Court Allows Gamers’ Amended Suit To Block Microsoft, Activision Deal

While we’ve talked a great deal now about Microsoft’s proposed acquisition of Activision Blizzard, most of the focus has been on how three major regulatory bodies are handling approving, or not, the purchase. But those regulatory bodies are not the only ones challenging the purchase. A small group of gamers filed their own private suit to block the acquisition, arguing that they would be negatively impacted if it were approved. That was earlier this year and the judge dismissed the suit, stating that the plaintiffs had not provided enough specific evidence of harm in its complaint to allow the suit to move forward. However, the court also provided the plaintiffs with the ability to re-file the suit and told them what the court would be looking for in an amended complaint.
The gamers did submit a new complaint and, while the judge refused their request to issue a preliminary injunction pausing the purchase, is allowing the suit to move forward.

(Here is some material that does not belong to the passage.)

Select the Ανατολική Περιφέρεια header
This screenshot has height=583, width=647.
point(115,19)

Regarding those amended claims, District Court Judge Jacqueline Scott Corley said in a Friday ruling that, while it was too early to fully rule on the merits of the case, the plaintiffs “plausibly attest to their loyalty to the Call of Duty franchise and thus that each will purchase a different console or subscription service, or pay an inflated price, if needed to continue to play Call of Duty, especially if needed to play with their friends.” That’s a turnaround from the initial March dismissal, where Corley wrote that the plaintiffs didn’t “plausibly allege” that the merger “creates a reasonable probability of anticompetitive effects in any relevant market.”
Even if those “plausible” claims are eventually proved at trial, though, Corley said the plaintiffs hadn’t shown any evidence of the “immediate, irreparable harm” that would be needed to justify a preliminary injunction at this point. On the contrary, Corley writes that, immediately following any merger, there’s no evidence that Microsoft “can do anything to make these [existing PlayStation] Call of Duty versions currently owned by Plaintiffs somehow stop working, let alone that it would do so.”

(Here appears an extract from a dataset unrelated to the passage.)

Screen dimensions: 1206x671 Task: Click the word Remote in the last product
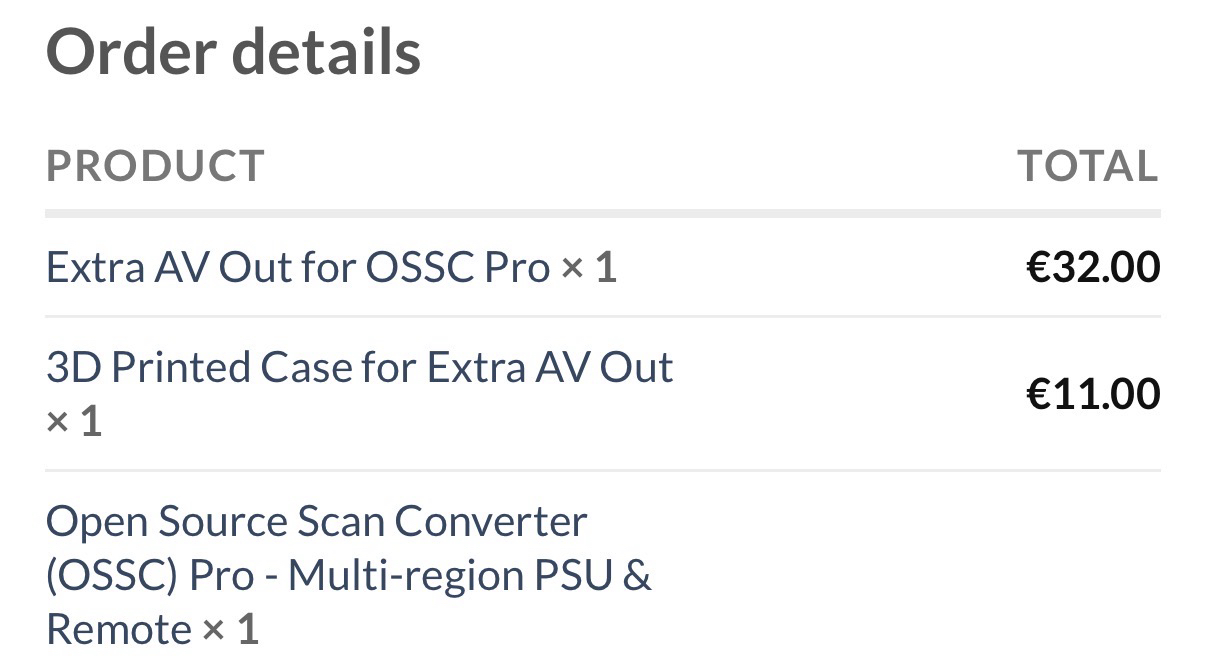[119, 630]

And, so, these folks are going to get their day in court. Antitrust claims are notoriously hard to make stick in the United States generally, never mind suits brought by private individuals like this. But they will get their shot at litigation and, given all of the surrounding drama from the regulators, you can’t count the suit out.
Still, all of this doesn’t really matter all that much until the FTC’s lawsuit to block the deal plays out anyway.

Any effects of the merger will also have to wait until the resolution of the current Federal Trade Commission administrative action seeking to stop the deal, not to mention UK regulatory efforts to do the same. If and when the deal finally survives those hurdles, Corley writes that “the Court will be able to hold a trial on the merits and finally decide the issue before Plaintiffs suffer any irreparable harm.”

With all of the legal action surrounding this purchase, Microsoft has to at least feel like the dog that finally caught the car, if not dog that knocked over a hornet’s nest and immediately found its feet stuck in cement, unable to avoid getting stung from every direction.